START DATA EXCERPTS

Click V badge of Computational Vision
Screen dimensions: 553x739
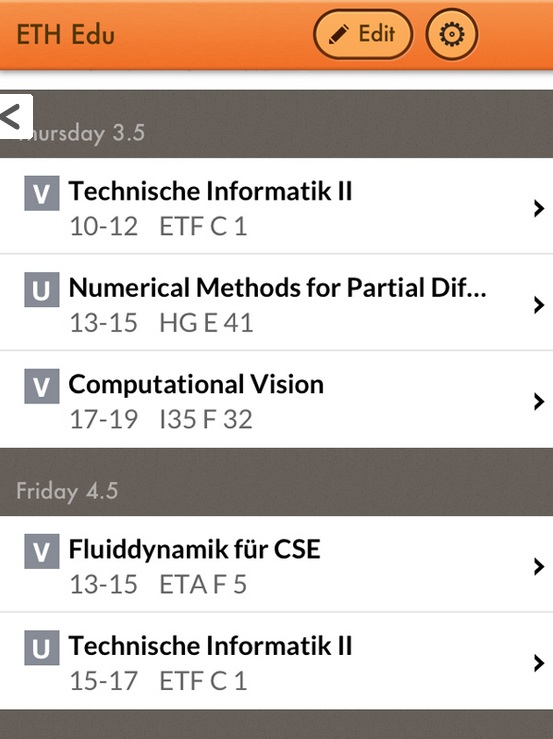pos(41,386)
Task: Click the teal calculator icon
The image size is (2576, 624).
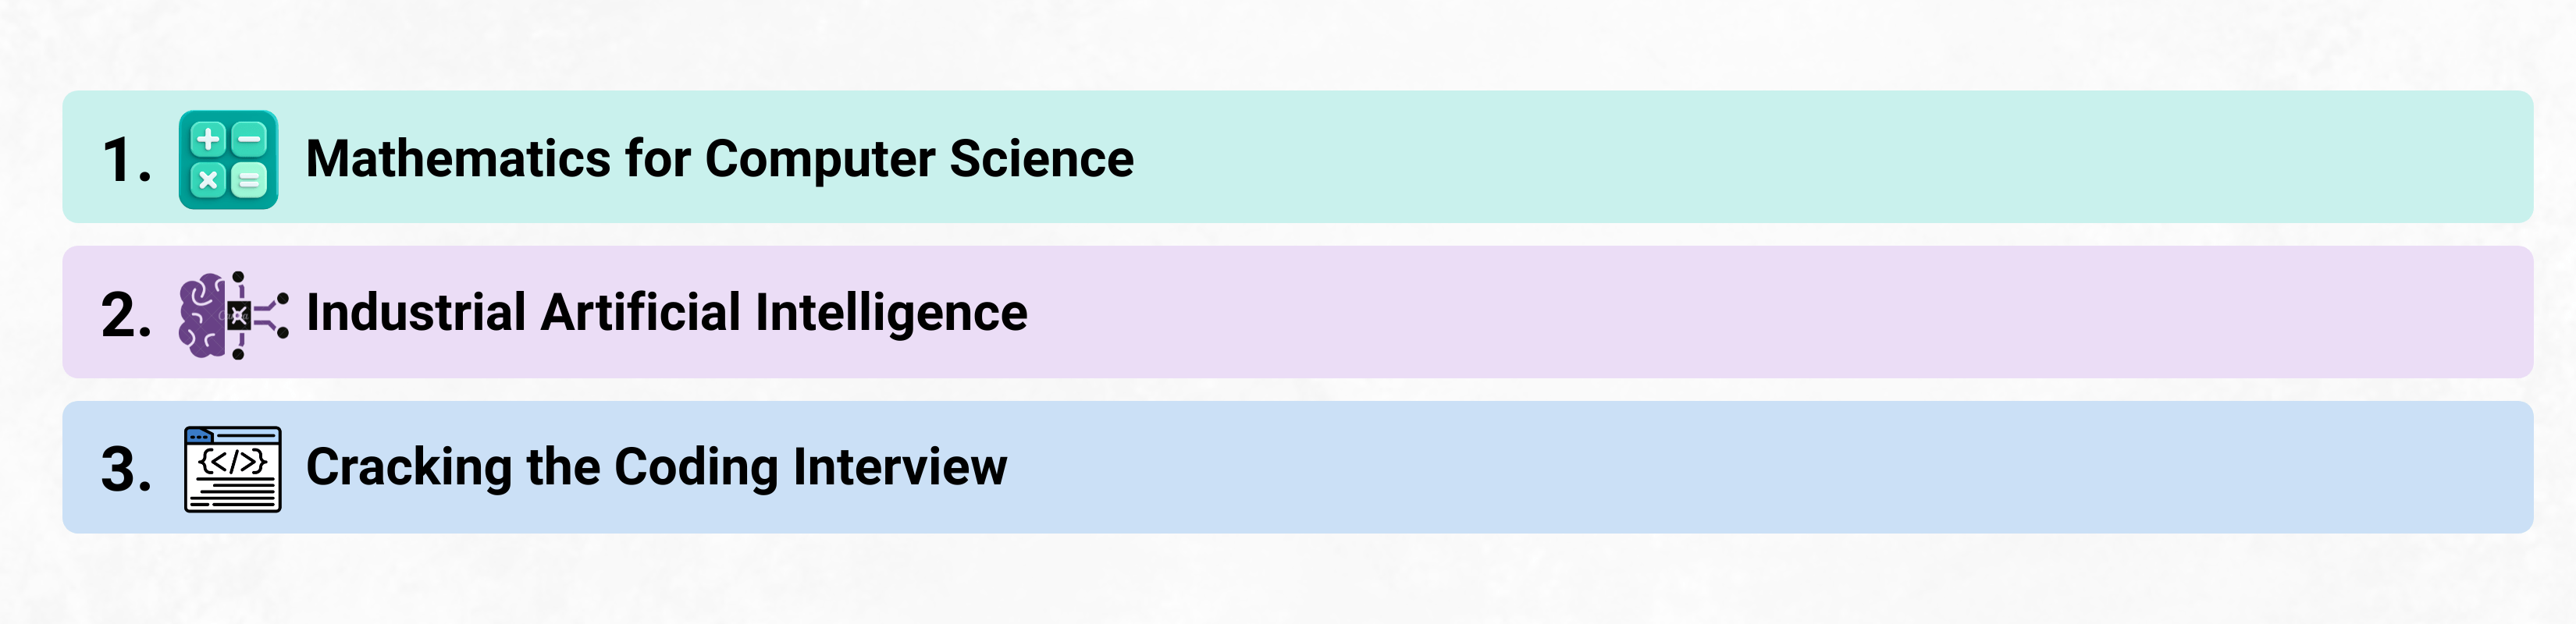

END DATA EXCERPTS

[WHAT THE TASK ASKS] Please copy, exactly as written, the lines from the one that contains "Screen dimensions: 553x739" through the end of the records, both ends included. Do not include the pictures.

[SOLUTION FOR THIS EXERCISE]
Screen dimensions: 553x739
pos(41,386)
Task: Click the teal calculator icon
The image size is (2576, 624).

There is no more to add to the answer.